MHB Understanding Theorem 3.4: Mean Value Theorem & Cauchy Riemann Equations

[Math Amateur]

I am reading "Complex Analysis for Mathematics and Engineering" by John H. Mathews and Russel W. Howell (M&H) [Fifth Edition] ... ...

I am focused on Section 3.2 The Cauchy Riemann Equations ...

I need help in fully understanding the Proof of Theorem 3.4 ...The start of Theorem 3.4 and its proof reads as follows:View attachment 9350In the above proof by Mathews and Howell we read the following:

" ... ... The partial derivatives $$u_x$$ and $$u_y$$ exist, so the mean value theorem for real functions of two variables implies that a value $$x*$$ exists between $$x_0$$ and $$x_0 + \Delta x$$ such that we can write the first term in brackets on the right side of equation (3-17) as

$$ u(x_0 + \Delta x, y_0 + \Delta y) - u(x_0, y_0 + \Delta y) = u_x(x*, y_0 + \Delta y) \Delta x $$ ... ... "

Can someone please explain how exactly the mean value theorem for real functions of two variables implies that a value $$x*$$ exists between $$x_0$$ and $$x_0 + \Delta x$$ such that we can write the first term in brackets on the right side of equation (3-17) as

$$u(x_0 + \Delta x, y_0 + \Delta y) - u(x_0, y_0 + \Delta y) = u_x(x*, y_0 + \Delta y) \Delta x$$ ... ...
Peter[ NOTE ... ... In Wendell Fleming's book: "Functions of Several Variables" (Second Edition) the Mean Value Theorem reads as follows:View attachment 9351... ... ]

 

[Jhoneine]

The Mean Value Theorem for real functions of two variables states that if a function f(x,y) is continuous on some rectangle R and differentiable on the interior of R then there exists some point (x*,y*) in the interior of R such that f(x_2,y_2)-f(x_1,y_2) =f_x(x*,y_2)(x_2-x_1)andf(x_2,y_2)-f(x_2,y_1)=f_y(x_2,y*)(y_2-y_1). In our case, we are dealing with a function u(x,y) which is assumed to be differentiable on some region. Applying the Mean Value Theorem to this function, we see that there exists some point (x*,y_0+\Delta y) in the interior of the region such that u(x_0 + \Delta x, y_0 + \Delta y) - u(x_0, y_0 + \Delta y) = u_x(x*, y_0 + \Delta y) \Delta x. We can see from this that x* must lie between x_0 and x_0+\Delta x, since otherwise the right side of the equation would not be equal to the left side.

 

[soloenergy]

Hi Peter,

The mean value theorem for real functions of two variables states that if a function f(x,y) is continuous on a closed and bounded region R and has continuous partial derivatives u_x and u_y at every point in R, then there exists a point (x*, y*) in R such that:

f(x_2,y_2) - f(x_1,y_1) = u_x(x*, y*) (x_2 - x_1) + u_y(x*, y*) (y_2 - y_1)

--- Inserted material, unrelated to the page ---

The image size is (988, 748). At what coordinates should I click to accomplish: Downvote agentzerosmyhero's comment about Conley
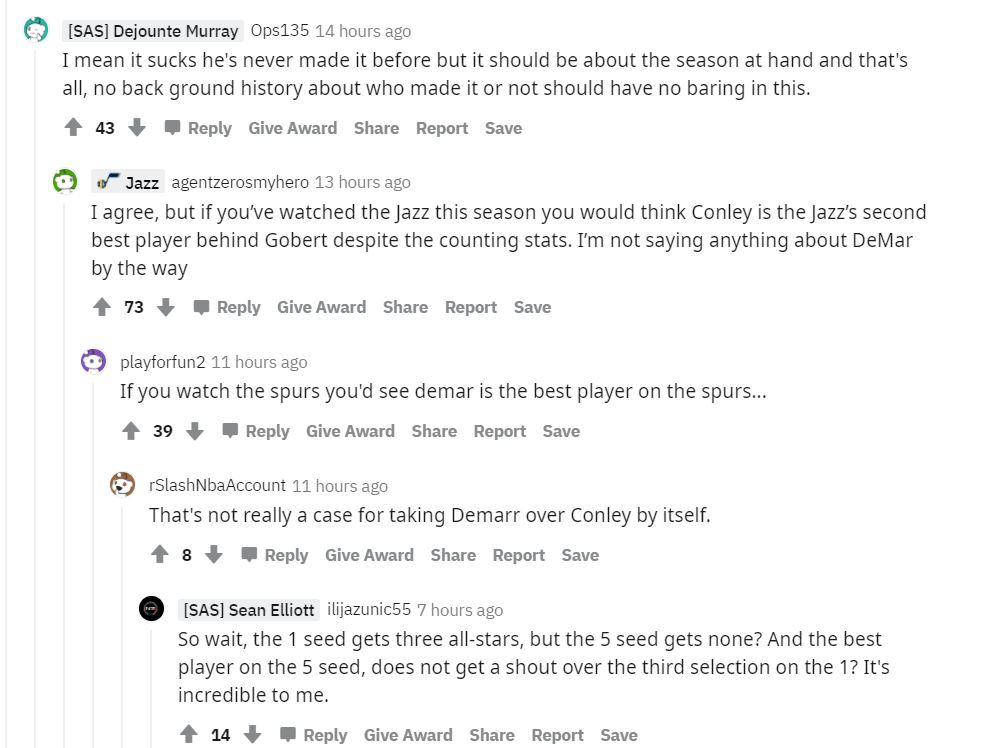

In this case, the function u(x,y) is continuous on the closed and bounded region R = [x_0, x_0 + \Delta x] x [y_0, y_0 + \Delta y] and has continuous partial derivatives u_x and u_y at every point in R. Therefore, the mean value theorem can be applied to the first term in brackets on the right side of equation (3-17) to obtain:

u(x_0 + \Delta x, y_0 + \Delta y) - u(x_0, y_0 + \Delta y) = u_x(x*, y_0 + \Delta y) \Delta x

where (x*, y_0 + \Delta y) is a point in the region R = [x_0, x_0 + \Delta x] x [y_0, y_0 + \Delta y]. This is because the mean value theorem guarantees the existence of such a point x* between x_0 and x_0 + \Delta x, and since u_x is continuous, it can be evaluated at this point.

I hope this helps clarify the proof for you. Let me know if you have any other questions. Happy studying!